CUNY-CL / yoyodyne

Small-vocabulary sequence-to-sequence generation with optional feature conditioning

Geek Repo:Geek Repo

Github PK Tool:Github PK Tool

Automatic batch sizing

kylebgorman opened this issue · comments

PyTorch Lightning supports a mode where it automatically computes the maximum batch size on your accelerator (by collecting gradients over a few batches and then using binary search to find a max that doesn't give OOM errors). Documentation is here. It appears straightforward to implement (see "Note" on docs.)

Having this enabled would be very useful for computing the maximum batch size possible. From this one could factor the desired batch size and accumulate gradients across multiple batches per optimizer step, so this is related to #132 in the obvious way.

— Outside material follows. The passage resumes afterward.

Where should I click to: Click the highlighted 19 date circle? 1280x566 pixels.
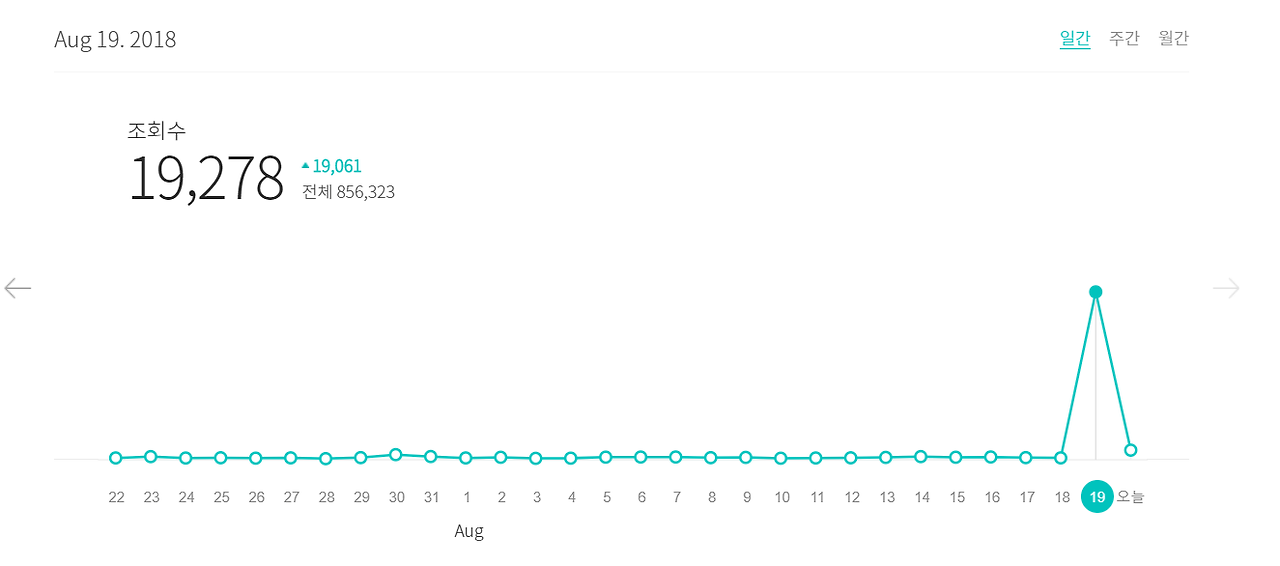[x=1097, y=496]
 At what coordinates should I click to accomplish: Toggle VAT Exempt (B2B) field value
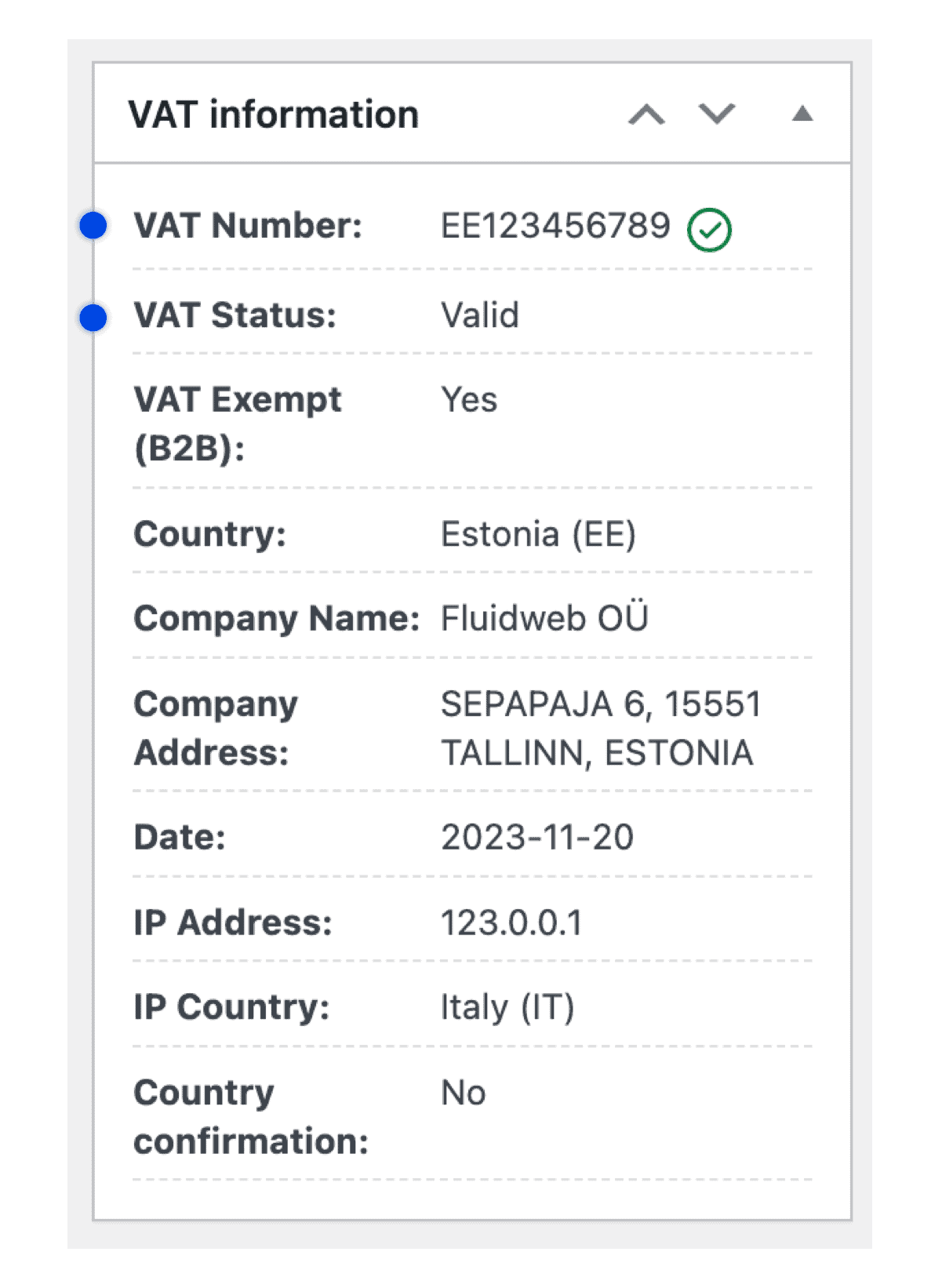coord(468,400)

This will also combine nicely with a move to LightningCLI, IMO, since that uses a subcommand interface and we could do something like yoyodyne scale_batch_size --arg1 --arg2 to enable this.

commented

I think I am on the hook to finally do this. Current thoughts after looking at previous discussions:

  • A user specifies a --batch_size
  • Optionally, a user can specify a --max_batch_size, in which case we recompute something like batch_size_prime and a number of gradient accumulation steps k so that we do not put > max_batch_size on GPU at a time. With these + PTL features, we can ask the trainer to accumulate gradients thus simulating an effective batch size of batch_size automatically.
    - I guess we can use your implementation here: https://gist.github.com/kylebgorman/178f6fe9a7b83286d0d30c8136575c81 for that (I have not looked at it closely FYI).
  • Instead of --max_batch_size a user can specify something like --find_max_batch_size. Then, we set max_batch_size automatically using the PTL feature, and if max_batch_size > batch_size, we compute batch_size_prime and k to automatically accumulate gradients.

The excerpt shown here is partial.